If anyone have some kind of "extension" to llama.cpp so i can use /chat
endpoint or other way to use /chat
in llama.cpp please let me know.
Excuse my English, I'm still learning
For any other info write in comments!
It's most likely working poorly because you're not using the correct chat template for Code LLaMA, which is a slightly modified version of LLaMA 2's chat template:
<s>[INST] <<SYS>>
{{ system_prompt }}
<</SYS>>
{{ user_message_1 }} [/INST] {{ model_answer_1 }} </s>
<s>[INST] {{ user_message_2 }} [/INST]
According to the llama.cpp README, the chat completion endpoint is already supported.
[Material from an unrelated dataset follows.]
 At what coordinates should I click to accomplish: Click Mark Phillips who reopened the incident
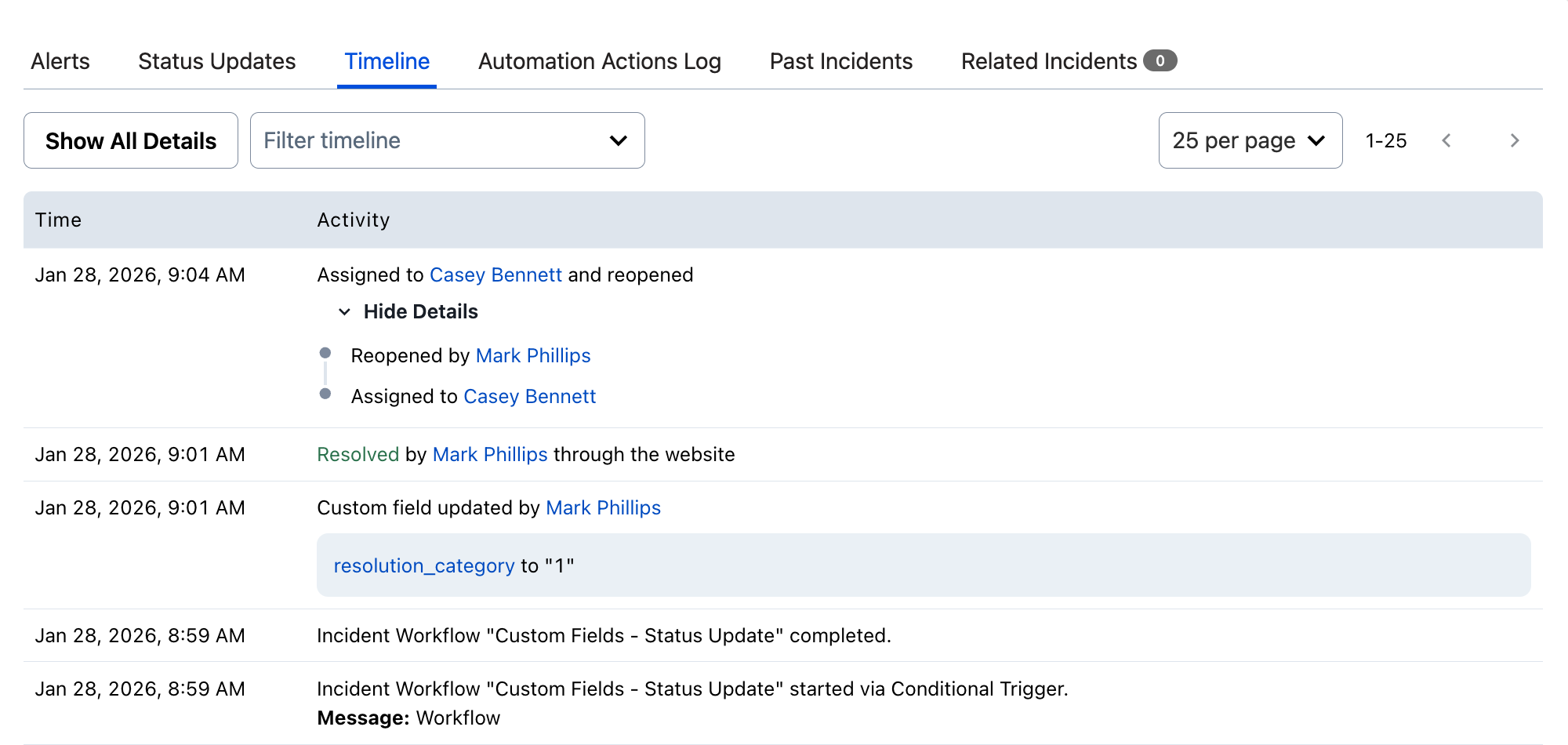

There's no need for an "extension".
llama-server -m model.gguf --port 8080
# Basic web UI can be accessed via browser: http://localhost:8080
# Chat completion endpoint: http://localhost:8080/v1/chat/completions
If supported, the appropriate chat template will be selected for your model once it's loaded. If you wish to specify a particular template, you may do so with the --chat-template
flag (e.g. llama-server -m codellama-7b-instruct.Q5_K_M.gguf -ngl 64 -c 0 --chat-template llama2
).
Some models use old or unusual chat templates. For those, you'd use the --jinja
and --chat-template-file
flags along with a custom Jinja chat template file (supported since b4524
), or use the older completion API and parse the outputs accordingly.